→ WHAT THE TASK ASKS
Copy out all of the data word for word. Omit every picture.

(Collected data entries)
**********
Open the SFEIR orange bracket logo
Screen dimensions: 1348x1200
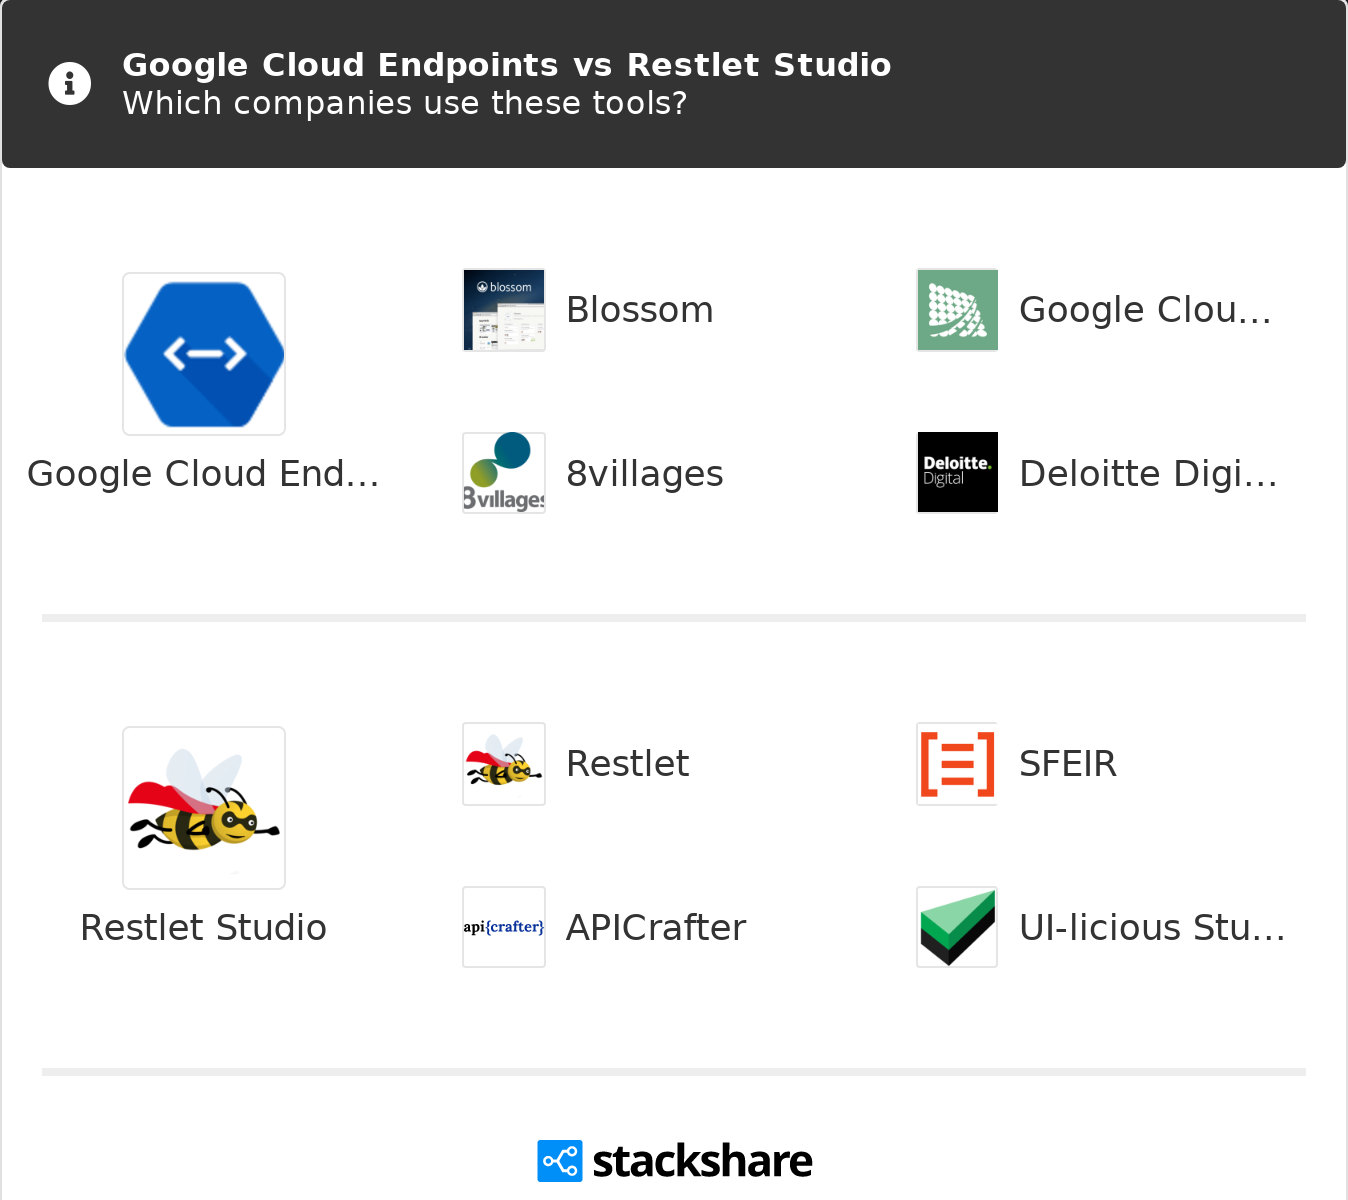point(957,764)
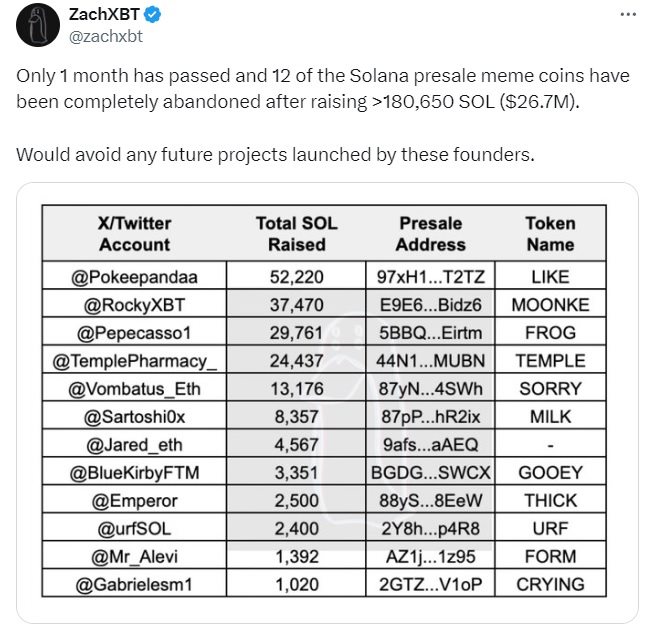Click the GOOEY token name
This screenshot has height=625, width=654.
coord(550,472)
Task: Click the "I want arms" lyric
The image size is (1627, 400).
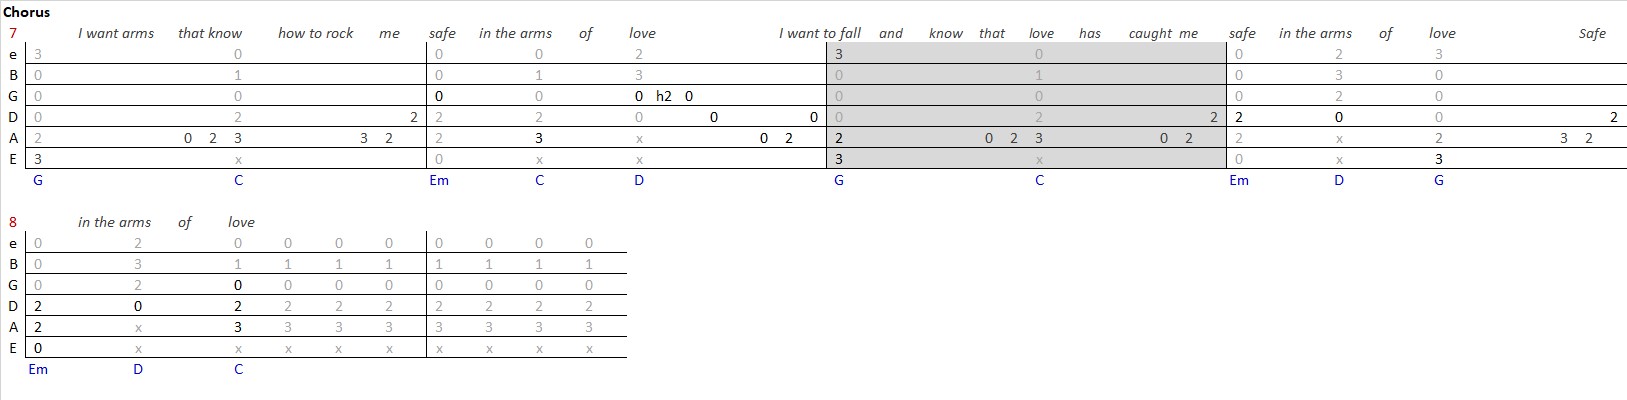Action: (116, 33)
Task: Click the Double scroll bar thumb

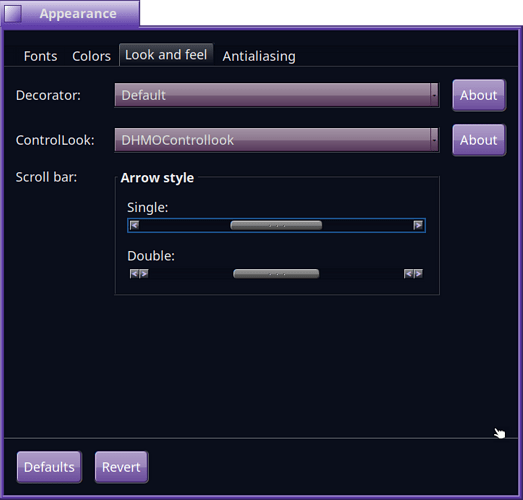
**********
→ SOLUTION FOR THIS TASK
Open the SFEIR orange bracket logo
Screen dimensions: 1348x1200
point(957,764)
Click the GOOEY token name
This screenshot has height=625, width=654.
coord(550,472)
Task: Click the "I want arms" lyric
The image size is (1627, 400).
Action: (116, 33)
Task: Click the Double scroll bar thumb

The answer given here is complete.